We stop to eat. In the bright light of a diner, I see that Alex needs a shave. This is an astonishing thought. From time to time he runs a razor over his face, but it has been more a declaration of maturity than an actual need. "What about this summer?" I ask brightly, as though nothing has happened.
"Mom, camp. I go to camp every summer."
"You want to go again?"
"Mom, you signed me up last year. I get to be a junior counselor."
He's right. I signed them all up. Max was going to be the drummer in his camp's rock band. Ruby was going to take advanced poetry composition. Glen and I talked about taking a vacation, perhaps in Nantucket or Martha's Vineyard. I'm interviewing the last doctor interested in Glen's practice first thing in the morning. The sign outside will be changed, the name embroidered on the white coat will be different. Someone else will win the writing prize at graduation. Someone else will play computer chess with Ezra. The surface of the ocean of daily life will close over the three of them and the water will look smooth again. They will live only in a tableau that plays ceaselessly in my mind.
"Sorry, sorry, I don't know where my head was," I say, pushing my plate aside.
"We're not moving, right?" Alex says when we're back in the car.

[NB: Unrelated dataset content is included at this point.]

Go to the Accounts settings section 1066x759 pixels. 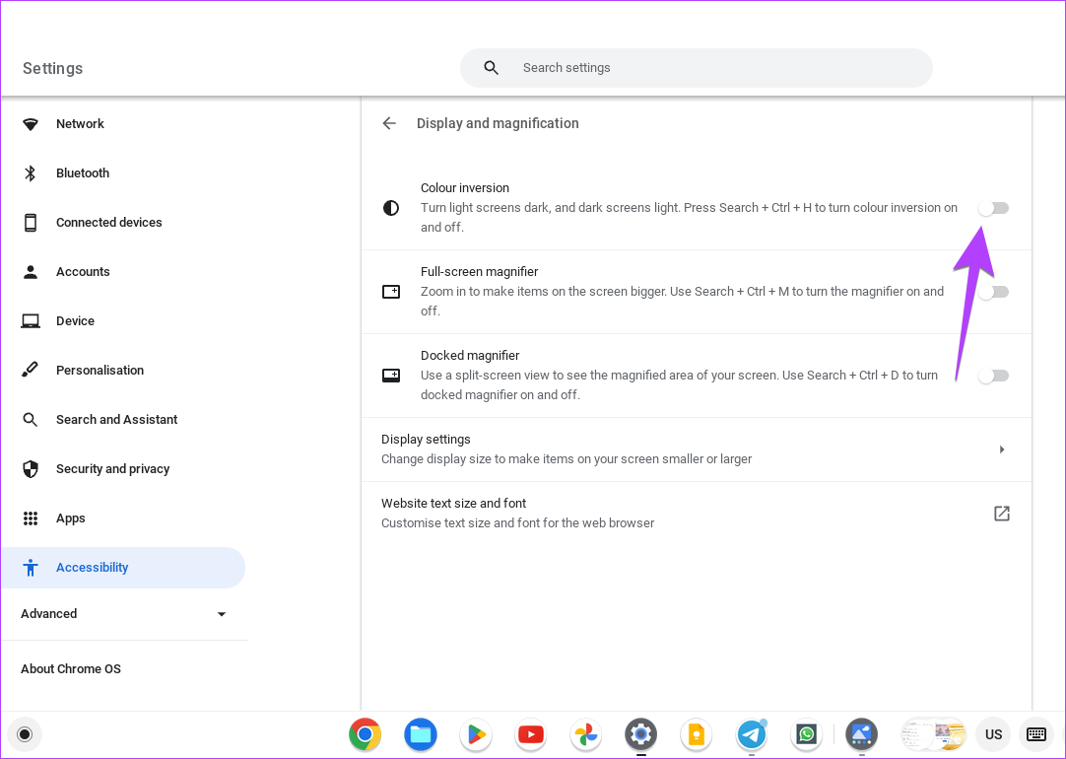(83, 271)
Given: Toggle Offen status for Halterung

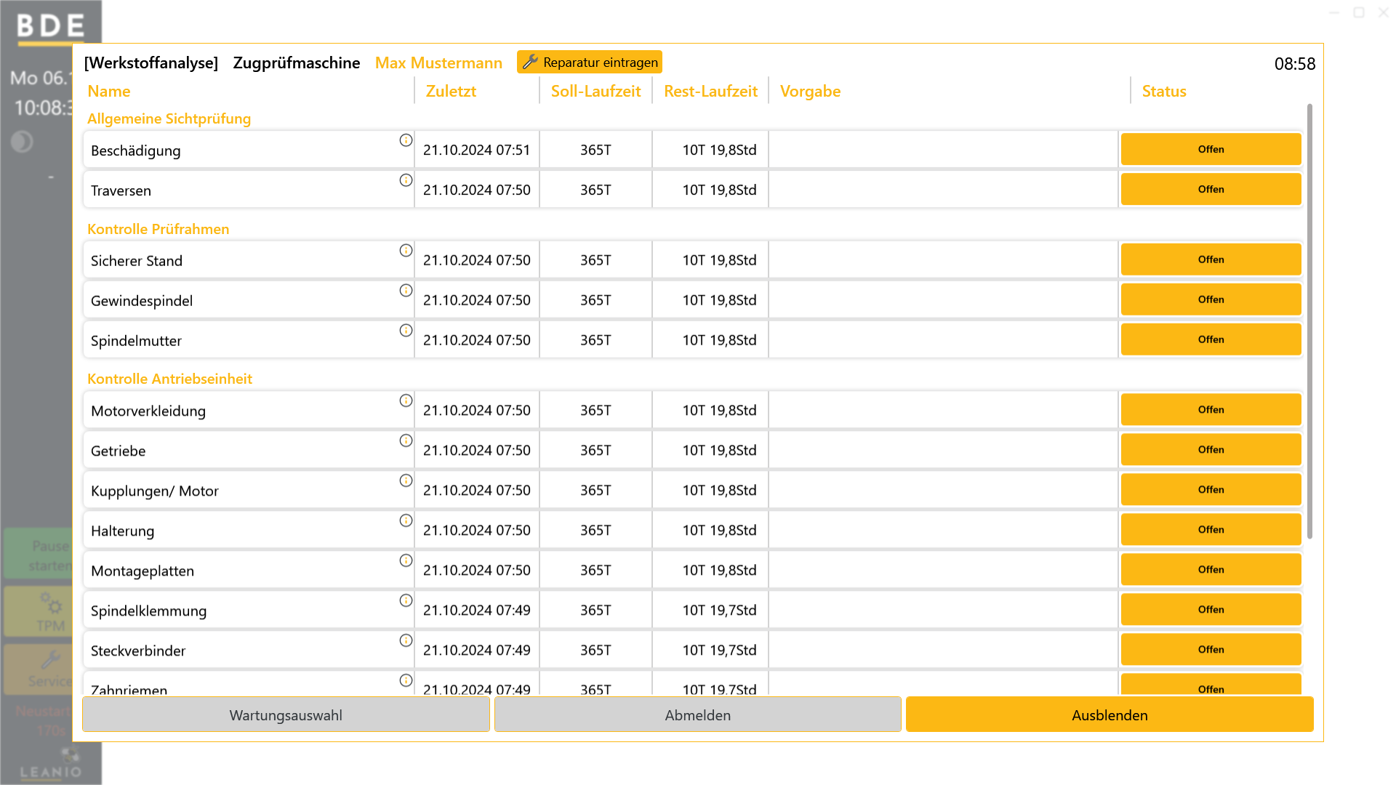Looking at the screenshot, I should (x=1211, y=531).
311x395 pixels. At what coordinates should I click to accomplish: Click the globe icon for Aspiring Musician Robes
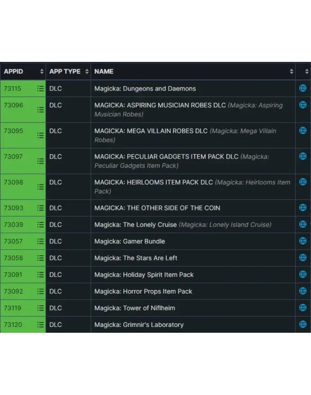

"Not if you don't want to."
"Is Aunt Alice going to marry Nate?" he asks.
"Too soon to tell," I say.
"She should," he says, and puts the headphones back on.
"Ruby Lee Latham," it says in overwrought calligraphy. The diploma is in a leather folder propped on the bookshelf in the small hallway. When I pass it, I touch it. It reminds me of Alice again, of going to church with Alice and her family and how all of them reflexively put two fingers in the deep marble bowl of water at the head of the aisle. My hand does the same with the diploma. It feels warm to me.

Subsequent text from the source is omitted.